The previous behavior (new keys weren't strongly consistent) were weird, and made a lot of patterns that AWS itself sort of guides you towards, broken.
For example, you can set up an SQS queue to be informed of writes into a bucket. The idea being that some component writes into the bucket, and a consumer then fetches the data & processes it. Except — gotcha! — there wasn't a guarantee of consistency. It would usually work, though, and so you'd get these weird failures that you couldn't explain unless you already knew the answer, really.
Same thing with how S3 object names sort of feel like file names, and that you might use them for something useful, and you design around that, and then you hit the section of the docs that says "no, you shouldn't, they should be uniformly balanced". (Though honestly, I've never felt any negative side-effects from ignoring this, unlike the consistency guarantees.)
> then you hit the section of the docs that says "no, you shouldn't, they should be uniformly balanced". (Though honestly, I've never felt any negative side-effects from ignoring this
You likely won’t, unless you hit a bucket size that has at least a billion small files inside. If you get into the trillion and above range and are heavily unbalanced due to a recent deploy of yours, ooops, there goes S3. Or it did in 2013 anyway.
Are there any scenarios where you would want eventual consistency over strong consistency? (Assuming pricing, performance, replication etc are the same.)
Your last sentence is the answer I’ve always heard given: this in the context of a performance trade off — do you wait for every node in the system to acknowledge an update and purge caches, or return as soon as a sufficient durability threshold has been hit?
These are synonyms.
How do you scale? Horizontally. How you do it without degrading performance, is the same way you increase availability. Eventual consistency.

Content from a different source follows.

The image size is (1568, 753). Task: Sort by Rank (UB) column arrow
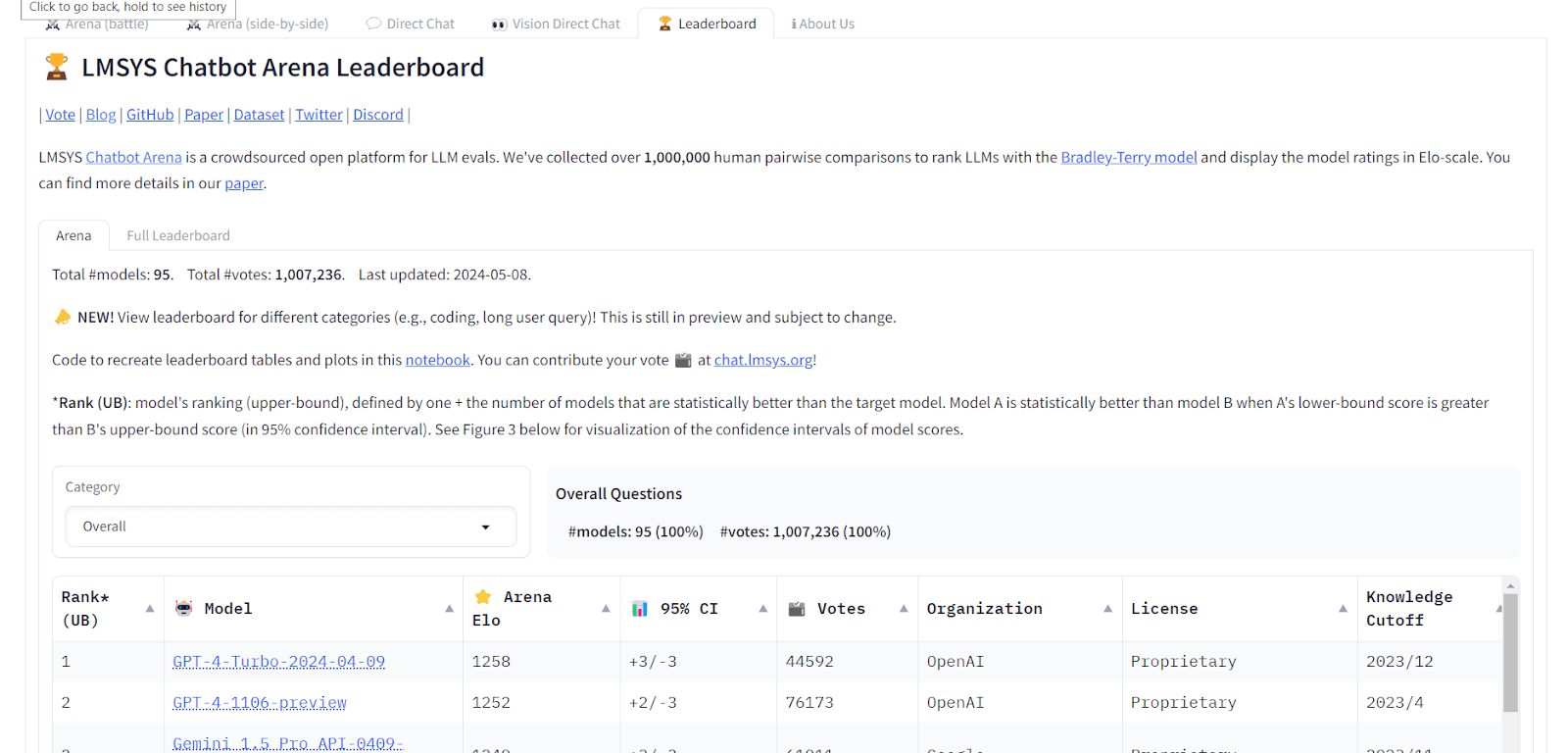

No. A magical do-everything datastore would have strong consistency. Eventual consistency is something you might settle for given the performance cost trade offs.
To see this, consider that strong consistency has all the guarantees of eventual consistency, plus some more. And the additional guarantees might make your application much easier to write.
It wasn’t a bug, it was well-documented behavior. However, it was the root of many bugs by people building on top of S3 that did not take the eventual consistency into account.
I’ll bet this release is going to fix a lot of weird bugs in systems out there using S3.
I'm pulling my hair out because people are using eventual consistency to mean "eventual consistency with a noticeable lag before the consistency is achieved", which bothers the pedant in me.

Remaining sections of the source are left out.